- Born: April 29, 1914
- Died: 1992
- Occupation(s): Philosopher, academic

Education
- Academic advisors: Erminio Troilo

Philosophical work
- Notable works: Note sulla logica di Hobbes (1962)

= Mario Dal Pra =

Italian philosopher (1914–1992)

Mario Dal Pra (1914–1992) was an Italian philosopher, academic, and historian. During World War II, he was also a partisan. Dal Pra was noted for developing his concept of praxis into an original philosophical approach called "transcedentalism of praxis". His works also included his investigations of Thomas Hobbes' view on logic.

== Biography ==
Dal Pra was born on April 29, 1914, at Montecchio Maggiore, Italy. He completed a degree in philosophy at the University of Padua under the supervision of Erminio Troilo. He became a professor at 23 when he started teaching at the Liceo Scientifico "P. Paleocapa" di Rovigo. He would later transfer to the Liceo classico di Vicenza until he moved to Milan during World War II. By 1951, he was teaching History of Ancient Philosophy and History of Medieval Philosophy at the State University of Milan. An account cited that he was a libero docente or a teacher who was not part of the regular staff.

Dal Pra would later become the successor Antonio Banfi as chair of the University of Milan's History of Philosophy department. Arrigo Pacchi was among his protégées.

In Milan, Dal Pra joined the resistance group called Justice and Freedom and was known as Colonel Procopio. During the war, Dal Pra earned two war crosses for partisan merit. He was also the editor of the L'Italia Libera. He contributed in the political and cultural reconstruction of Italy after the conflict. He founded the journal, Rivista Di Storia Della Filosofia in 1946.

== Works ==
In Note sulla logica di Hobbes, Dal Pra examined Hobbes' views on logic, tracing his arguments to early modern traditions. This dispelled other scholars' claim that Hobbes' conceptualizations were driven by Italian Aristotelians such as Jacopo Zabarella. Dal Pra is also credited for citing the role of Antonio Banfi's work, particularly his "critical rationalism", in the development of Italian philosophy in the last century.

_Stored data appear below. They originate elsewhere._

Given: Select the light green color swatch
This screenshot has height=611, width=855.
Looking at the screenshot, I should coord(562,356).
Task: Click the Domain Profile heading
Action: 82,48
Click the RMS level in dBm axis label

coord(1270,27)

Dal Pra also became an editor of the Rivista di storia della filosofia, where his work emphasized how the history of philosophy should no longer follow the Hegelian view and should look instead at the link between theory and praxis. In an essay, he also explored the problem of knowledge and conceptualization, concluding that "one of the most important changes introduced in the transition from modern empiricism to contemporary empiricism is the greater affirmation of the initiative of the knowing subject," identifying that this constituted a Kantian instead of Humean model. He also argued that the appropriate approach for historians is that based on the view that unity of the history of philosophy has to be “realized as far as possible” as opposed to the idea that it is guaranteed and established.

Dal Pra also wrote about Italian history, most notably, the wartime period. His works covering this subject included first-hand experiences during his activities as an Italian partisan. His accounts offered insights into critical events in Italy due to his political affiliations, which included his associations with Luigi Longo and Roberto Battaglia. Dal Pra's works also included his account and examination of the corpus of works by Jonsius. In Giovanni Jonsio, he maintained that philosophical works published by scholars in 1650 can still be considered ancient philosophy.

=== Publications ===

- Dal Pra, Mario. (1942). Condillac. Milan: Fratelli Bocca
- (1948). Scotus Eriugena. Milan: Fratelli Bocca
- Dal Pra, Mario. (1948). 'Giovanni Jonsio'. Rivista critica di storia della filosofia.
- Dal Pra, Mario. (1949). Hume. Milan: Fratelli Bocca.
- Dal Pra, Mario. (1963). Dialoghi sulla religione naturale. Bari: Laterza.
- Dal Pra, Mario. (1963). Estratto del 'Trarrato sulla natura umana, con aggiunta la 'Lettera ad un amico in Edimburgo;. Bari: Laterza.
- Dal Pra, Mario. (2009). La guerra partigiana in Italia. Florence: Giunti.